1 | Veteran leaders work to standard, not to time
In the military, a good unit will focus on mission accomplishment. They have the mentality to get the job done right the first time, no matter how long it takes.
That’s not to say that the timeline doesn’t matter. But when hiring from the military for leadership roles, you can expect high standards. Better yet, you might see that mentality begin to spread.
I remember one company who had hired an entry-level technician supervisor through our services. This individual was a team leader for some younger technicians but was still a hands-on technician.
This person came in, and ensured their team followed all the right maintenance procedures, and that they were getting the job done. Some days were easier, and the team could leave early, but some days required the team to stay until the job was complete.
Due to this person's leadership, the team moved away from an attitude of revolving around the 8-5 schedule to saying, "No, it's about getting that piece of equipment fixed."
2 | Veteran leaders have a high tolerance for “pain”
Just ask anyone in their first week of boot camp. Your experiences condition you. Normal versus extreme are different for different people. Military training is physically and mentally uncomfortable with the goal of setting high endurance.

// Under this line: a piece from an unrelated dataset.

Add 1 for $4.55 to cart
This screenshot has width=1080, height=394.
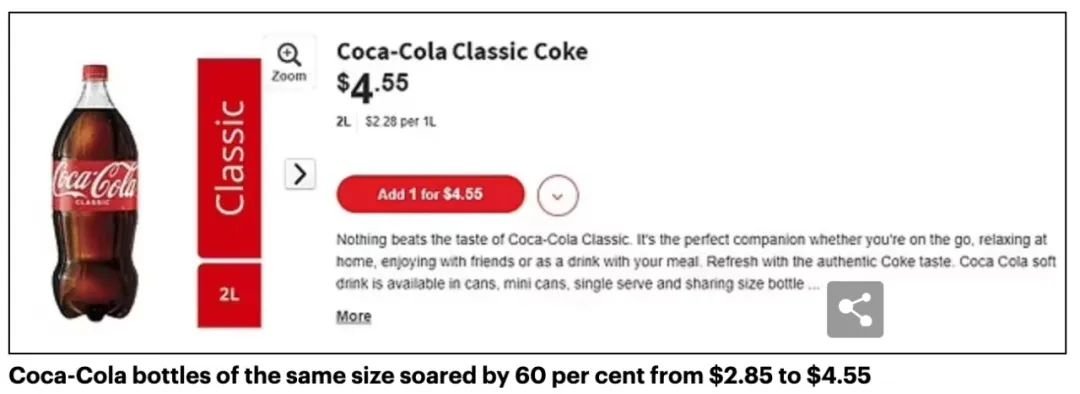pos(430,194)
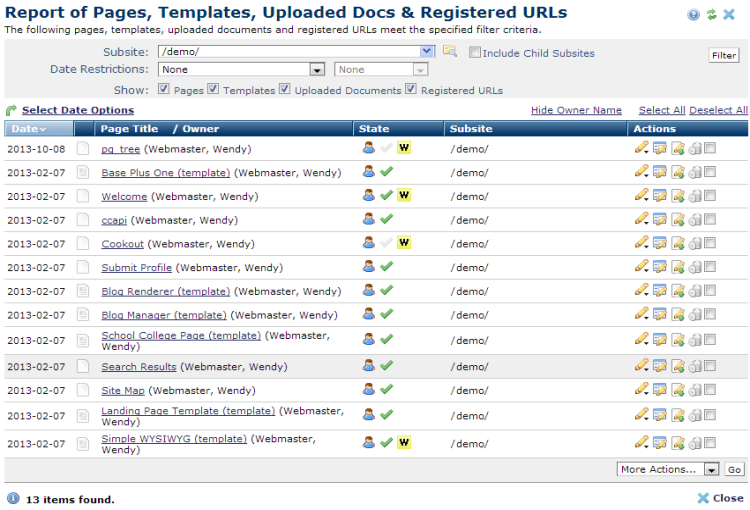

For example, many career fields in the military involve extreme training scenarios where service members learn that their minds and bodies can endure much more than they previously thought, and how to push themselves to mission accomplishment. Schools like SERE (survival, evasion, resistance, and escape), Ranger School, and Special Forces Assessment & Selection are great examples of these.
Hiring someone who brings that endurance and mission-focus can energize a team. Sometimes a new standard can help team members realize that they can be more flexible. They could put in a long day, if necessary. They can put in a few hours on the weekend, if necessary.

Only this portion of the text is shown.